_Work order_
Scan the material below for the word "with", then copy every line in which it appears.

_Task input_

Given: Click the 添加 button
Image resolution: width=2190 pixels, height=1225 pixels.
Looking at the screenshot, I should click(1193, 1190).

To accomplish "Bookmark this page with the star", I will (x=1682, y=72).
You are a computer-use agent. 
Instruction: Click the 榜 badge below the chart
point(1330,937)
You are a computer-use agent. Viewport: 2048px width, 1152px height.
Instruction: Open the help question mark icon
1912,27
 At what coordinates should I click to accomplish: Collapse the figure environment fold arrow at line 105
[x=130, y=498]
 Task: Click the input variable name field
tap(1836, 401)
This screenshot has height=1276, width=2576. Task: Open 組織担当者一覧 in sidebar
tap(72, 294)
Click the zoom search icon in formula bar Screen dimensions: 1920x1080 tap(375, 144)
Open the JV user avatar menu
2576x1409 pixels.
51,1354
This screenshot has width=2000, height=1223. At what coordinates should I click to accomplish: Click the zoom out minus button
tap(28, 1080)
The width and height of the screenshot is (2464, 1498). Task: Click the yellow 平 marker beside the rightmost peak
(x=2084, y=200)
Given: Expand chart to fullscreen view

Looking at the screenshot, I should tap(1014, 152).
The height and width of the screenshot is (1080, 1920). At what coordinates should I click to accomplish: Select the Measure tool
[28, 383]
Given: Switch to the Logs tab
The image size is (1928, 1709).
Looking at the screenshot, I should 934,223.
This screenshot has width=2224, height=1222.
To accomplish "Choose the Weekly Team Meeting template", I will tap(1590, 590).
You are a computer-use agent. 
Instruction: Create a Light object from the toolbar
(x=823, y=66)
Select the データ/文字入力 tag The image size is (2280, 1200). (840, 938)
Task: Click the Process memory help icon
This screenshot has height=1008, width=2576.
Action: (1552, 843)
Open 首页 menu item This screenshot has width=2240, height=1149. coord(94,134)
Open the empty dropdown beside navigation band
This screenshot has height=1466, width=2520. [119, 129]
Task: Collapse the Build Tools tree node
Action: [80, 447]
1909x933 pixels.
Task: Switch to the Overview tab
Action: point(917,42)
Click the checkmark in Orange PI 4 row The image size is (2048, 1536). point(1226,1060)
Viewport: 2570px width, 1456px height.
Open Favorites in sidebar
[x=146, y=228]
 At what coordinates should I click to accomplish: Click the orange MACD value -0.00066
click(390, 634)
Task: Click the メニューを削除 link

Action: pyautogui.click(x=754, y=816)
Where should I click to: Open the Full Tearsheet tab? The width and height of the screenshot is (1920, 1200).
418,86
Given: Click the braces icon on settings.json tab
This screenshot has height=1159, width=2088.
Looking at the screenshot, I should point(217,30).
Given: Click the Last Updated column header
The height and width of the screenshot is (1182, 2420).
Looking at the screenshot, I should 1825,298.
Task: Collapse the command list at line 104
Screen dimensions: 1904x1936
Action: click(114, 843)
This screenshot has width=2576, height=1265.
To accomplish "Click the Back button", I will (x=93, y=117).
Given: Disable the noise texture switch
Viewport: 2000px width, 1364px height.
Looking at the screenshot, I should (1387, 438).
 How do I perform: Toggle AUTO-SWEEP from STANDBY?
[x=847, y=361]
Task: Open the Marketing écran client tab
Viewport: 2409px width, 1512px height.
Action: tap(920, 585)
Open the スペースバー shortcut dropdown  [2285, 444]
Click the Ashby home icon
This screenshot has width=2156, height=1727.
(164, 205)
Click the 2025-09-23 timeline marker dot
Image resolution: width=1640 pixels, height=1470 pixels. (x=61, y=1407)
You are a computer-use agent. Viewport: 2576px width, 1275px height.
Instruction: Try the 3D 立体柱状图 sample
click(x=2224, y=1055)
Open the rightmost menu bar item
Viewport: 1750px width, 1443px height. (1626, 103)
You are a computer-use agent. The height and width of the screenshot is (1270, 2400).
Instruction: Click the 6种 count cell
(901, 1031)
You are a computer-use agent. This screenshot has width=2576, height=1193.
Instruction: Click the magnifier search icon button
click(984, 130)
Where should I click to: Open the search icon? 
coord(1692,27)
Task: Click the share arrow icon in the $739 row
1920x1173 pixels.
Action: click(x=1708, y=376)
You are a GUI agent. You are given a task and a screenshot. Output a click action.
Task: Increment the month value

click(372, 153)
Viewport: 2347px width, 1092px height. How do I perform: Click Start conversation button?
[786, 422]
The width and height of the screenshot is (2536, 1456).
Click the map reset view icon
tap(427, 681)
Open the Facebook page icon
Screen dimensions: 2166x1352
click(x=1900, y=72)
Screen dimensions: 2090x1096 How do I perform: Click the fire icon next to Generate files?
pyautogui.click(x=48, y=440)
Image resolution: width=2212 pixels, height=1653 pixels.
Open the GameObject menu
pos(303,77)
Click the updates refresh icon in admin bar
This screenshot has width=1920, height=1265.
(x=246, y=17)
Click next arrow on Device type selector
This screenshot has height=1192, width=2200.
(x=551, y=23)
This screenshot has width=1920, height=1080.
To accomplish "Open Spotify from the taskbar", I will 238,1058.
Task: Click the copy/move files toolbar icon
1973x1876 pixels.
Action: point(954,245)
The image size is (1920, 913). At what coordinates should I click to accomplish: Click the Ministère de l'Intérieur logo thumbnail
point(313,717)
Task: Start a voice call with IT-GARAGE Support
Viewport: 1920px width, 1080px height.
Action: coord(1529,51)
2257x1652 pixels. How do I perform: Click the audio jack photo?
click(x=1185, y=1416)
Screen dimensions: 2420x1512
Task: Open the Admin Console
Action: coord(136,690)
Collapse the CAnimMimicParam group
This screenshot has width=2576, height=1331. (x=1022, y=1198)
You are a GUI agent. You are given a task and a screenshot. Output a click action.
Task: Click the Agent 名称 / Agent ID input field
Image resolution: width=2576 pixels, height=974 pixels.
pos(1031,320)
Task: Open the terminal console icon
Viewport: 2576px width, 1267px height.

_Answer_
To accomplish "Bookmark this page with the star", I will (x=1682, y=72).
Task: Start a voice call with IT-GARAGE Support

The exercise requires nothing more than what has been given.